### Assigned task
Retype the entries exactly, keeping every line intact.

### Material provided

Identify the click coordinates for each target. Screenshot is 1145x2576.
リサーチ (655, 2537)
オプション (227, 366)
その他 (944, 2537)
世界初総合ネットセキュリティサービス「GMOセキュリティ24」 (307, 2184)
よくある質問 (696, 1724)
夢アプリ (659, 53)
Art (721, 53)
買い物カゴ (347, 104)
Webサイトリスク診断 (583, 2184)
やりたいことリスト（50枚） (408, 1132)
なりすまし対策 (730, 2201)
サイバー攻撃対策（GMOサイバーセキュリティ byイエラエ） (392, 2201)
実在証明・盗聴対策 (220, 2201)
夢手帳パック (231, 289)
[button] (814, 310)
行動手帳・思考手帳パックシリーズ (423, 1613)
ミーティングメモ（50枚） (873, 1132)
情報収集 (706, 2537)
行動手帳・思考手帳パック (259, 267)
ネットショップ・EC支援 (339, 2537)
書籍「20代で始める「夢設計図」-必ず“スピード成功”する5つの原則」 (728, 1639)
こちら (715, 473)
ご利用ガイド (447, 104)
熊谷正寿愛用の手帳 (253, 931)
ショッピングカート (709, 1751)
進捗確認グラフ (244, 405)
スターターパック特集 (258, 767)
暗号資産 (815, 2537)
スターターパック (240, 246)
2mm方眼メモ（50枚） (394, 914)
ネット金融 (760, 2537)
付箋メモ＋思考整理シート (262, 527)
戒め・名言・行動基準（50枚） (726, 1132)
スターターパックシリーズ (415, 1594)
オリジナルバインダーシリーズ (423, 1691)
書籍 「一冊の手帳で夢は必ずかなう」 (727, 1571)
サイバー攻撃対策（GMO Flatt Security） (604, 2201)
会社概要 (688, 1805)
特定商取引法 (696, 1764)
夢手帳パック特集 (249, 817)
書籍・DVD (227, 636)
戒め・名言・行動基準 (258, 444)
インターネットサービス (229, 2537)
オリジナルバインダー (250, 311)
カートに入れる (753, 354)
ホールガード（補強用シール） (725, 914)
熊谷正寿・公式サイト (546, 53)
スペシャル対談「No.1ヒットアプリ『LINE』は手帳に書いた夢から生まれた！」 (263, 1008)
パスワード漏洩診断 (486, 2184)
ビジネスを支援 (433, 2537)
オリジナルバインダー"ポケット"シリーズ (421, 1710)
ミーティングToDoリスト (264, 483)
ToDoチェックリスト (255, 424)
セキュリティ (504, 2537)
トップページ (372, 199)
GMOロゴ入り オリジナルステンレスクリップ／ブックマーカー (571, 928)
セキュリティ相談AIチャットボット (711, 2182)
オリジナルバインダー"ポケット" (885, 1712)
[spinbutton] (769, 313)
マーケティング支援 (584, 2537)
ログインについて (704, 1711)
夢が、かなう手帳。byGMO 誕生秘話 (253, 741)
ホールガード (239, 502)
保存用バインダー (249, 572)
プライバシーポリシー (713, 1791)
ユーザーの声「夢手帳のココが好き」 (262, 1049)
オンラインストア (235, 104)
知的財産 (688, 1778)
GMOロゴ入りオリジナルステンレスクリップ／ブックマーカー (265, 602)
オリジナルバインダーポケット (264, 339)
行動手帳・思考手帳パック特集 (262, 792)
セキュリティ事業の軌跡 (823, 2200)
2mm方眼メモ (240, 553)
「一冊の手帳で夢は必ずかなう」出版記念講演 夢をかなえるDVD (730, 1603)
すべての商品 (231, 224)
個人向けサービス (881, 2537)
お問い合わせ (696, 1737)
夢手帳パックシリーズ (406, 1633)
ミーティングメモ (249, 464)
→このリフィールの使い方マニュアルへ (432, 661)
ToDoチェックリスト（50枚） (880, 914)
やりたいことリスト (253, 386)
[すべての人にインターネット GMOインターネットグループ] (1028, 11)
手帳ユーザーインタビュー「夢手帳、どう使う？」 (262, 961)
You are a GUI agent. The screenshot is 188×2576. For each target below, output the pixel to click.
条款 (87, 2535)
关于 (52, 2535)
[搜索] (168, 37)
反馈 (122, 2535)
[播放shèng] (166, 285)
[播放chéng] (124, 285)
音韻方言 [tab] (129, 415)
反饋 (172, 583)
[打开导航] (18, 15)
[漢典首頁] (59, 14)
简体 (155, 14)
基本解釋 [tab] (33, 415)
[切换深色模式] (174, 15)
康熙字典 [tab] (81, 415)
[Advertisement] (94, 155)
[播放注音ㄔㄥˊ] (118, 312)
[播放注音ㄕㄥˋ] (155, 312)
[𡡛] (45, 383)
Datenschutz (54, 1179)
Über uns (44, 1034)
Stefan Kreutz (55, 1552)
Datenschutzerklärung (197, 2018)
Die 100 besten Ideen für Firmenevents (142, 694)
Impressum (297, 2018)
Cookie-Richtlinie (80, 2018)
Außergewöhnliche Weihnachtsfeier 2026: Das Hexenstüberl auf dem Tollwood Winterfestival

### Reply
Identify the click coordinates for each target. Screenshot is 1145x2576.
リサーチ (655, 2537)
オプション (227, 366)
その他 (944, 2537)
世界初総合ネットセキュリティサービス「GMOセキュリティ24」 (307, 2184)
よくある質問 (696, 1724)
夢アプリ (659, 53)
Art (721, 53)
買い物カゴ (347, 104)
Webサイトリスク診断 (583, 2184)
やりたいことリスト（50枚） (408, 1132)
なりすまし対策 (730, 2201)
サイバー攻撃対策（GMOサイバーセキュリティ byイエラエ） (392, 2201)
実在証明・盗聴対策 (220, 2201)
夢手帳パック (231, 289)
[button] (814, 310)
行動手帳・思考手帳パックシリーズ (423, 1613)
ミーティングメモ（50枚） (873, 1132)
情報収集 (706, 2537)
行動手帳・思考手帳パック (259, 267)
ネットショップ・EC支援 (339, 2537)
書籍「20代で始める「夢設計図」-必ず“スピード成功”する5つの原則」 (728, 1639)
こちら (715, 473)
ご利用ガイド (447, 104)
熊谷正寿愛用の手帳 (253, 931)
ショッピングカート (709, 1751)
進捗確認グラフ (244, 405)
スターターパック特集 (258, 767)
暗号資産 (815, 2537)
スターターパック (240, 246)
2mm方眼メモ（50枚） (394, 914)
ネット金融 (760, 2537)
付箋メモ＋思考整理シート (262, 527)
戒め・名言・行動基準（50枚） (726, 1132)
スターターパックシリーズ (415, 1594)
オリジナルバインダーシリーズ (423, 1691)
書籍 「一冊の手帳で夢は必ずかなう」 (727, 1571)
サイバー攻撃対策（GMO Flatt Security） (604, 2201)
会社概要 (688, 1805)
特定商取引法 (696, 1764)
夢手帳パック特集 (249, 817)
書籍・DVD (227, 636)
戒め・名言・行動基準 (258, 444)
インターネットサービス (229, 2537)
オリジナルバインダー (250, 311)
カートに入れる (753, 354)
ホールガード（補強用シール） (725, 914)
熊谷正寿・公式サイト (546, 53)
スペシャル対談「No.1ヒットアプリ『LINE』は手帳に書いた夢から生まれた！」 (263, 1008)
パスワード漏洩診断 (486, 2184)
ビジネスを支援 (433, 2537)
オリジナルバインダー"ポケット"シリーズ (421, 1710)
ミーティングToDoリスト (264, 483)
ToDoチェックリスト (255, 424)
セキュリティ (504, 2537)
トップページ (372, 199)
GMOロゴ入り オリジナルステンレスクリップ／ブックマーカー (571, 928)
セキュリティ相談AIチャットボット (711, 2182)
オリジナルバインダー"ポケット" (885, 1712)
[spinbutton] (769, 313)
マーケティング支援 (584, 2537)
ログインについて (704, 1711)
夢が、かなう手帳。byGMO 誕生秘話 (253, 741)
ホールガード (239, 502)
保存用バインダー (249, 572)
プライバシーポリシー (713, 1791)
ユーザーの声「夢手帳のココが好き」 (262, 1049)
オンラインストア (235, 104)
知的財産 (688, 1778)
GMOロゴ入りオリジナルステンレスクリップ／ブックマーカー (265, 602)
オリジナルバインダーポケット (264, 339)
行動手帳・思考手帳パック特集 (262, 792)
セキュリティ事業の軌跡 (823, 2200)
2mm方眼メモ (240, 553)
「一冊の手帳で夢は必ずかなう」出版記念講演 夢をかなえるDVD (730, 1603)
すべての商品 (231, 224)
個人向けサービス (881, 2537)
お問い合わせ (696, 1737)
夢手帳パックシリーズ (406, 1633)
ミーティングメモ (249, 464)
→このリフィールの使い方マニュアルへ (432, 661)
ToDoチェックリスト（50枚） (880, 914)
やりたいことリスト (253, 386)
[すべての人にインターネット GMOインターネットグループ] (1028, 11)
手帳ユーザーインタビュー「夢手帳、どう使う？」 (262, 961)
You are a GUI agent. The screenshot is 188×2576. For each target below, output the pixel to click.
条款 (87, 2535)
关于 (52, 2535)
[搜索] (168, 37)
反馈 (122, 2535)
[播放shèng] (166, 285)
[播放chéng] (124, 285)
音韻方言 [tab] (129, 415)
反饋 (172, 583)
[打开导航] (18, 15)
[漢典首頁] (59, 14)
简体 (155, 14)
基本解釋 [tab] (33, 415)
[切换深色模式] (174, 15)
康熙字典 [tab] (81, 415)
[Advertisement] (94, 155)
[播放注音ㄔㄥˊ] (118, 312)
[播放注音ㄕㄥˋ] (155, 312)
[𡡛] (45, 383)
Datenschutz (54, 1179)
Über uns (44, 1034)
Stefan Kreutz (55, 1552)
Datenschutzerklärung (197, 2018)
Die 100 besten Ideen für Firmenevents (142, 694)
Impressum (297, 2018)
Cookie-Richtlinie (80, 2018)
Außergewöhnliche Weihnachtsfeier 2026: Das Hexenstüberl auf dem Tollwood Winterfestival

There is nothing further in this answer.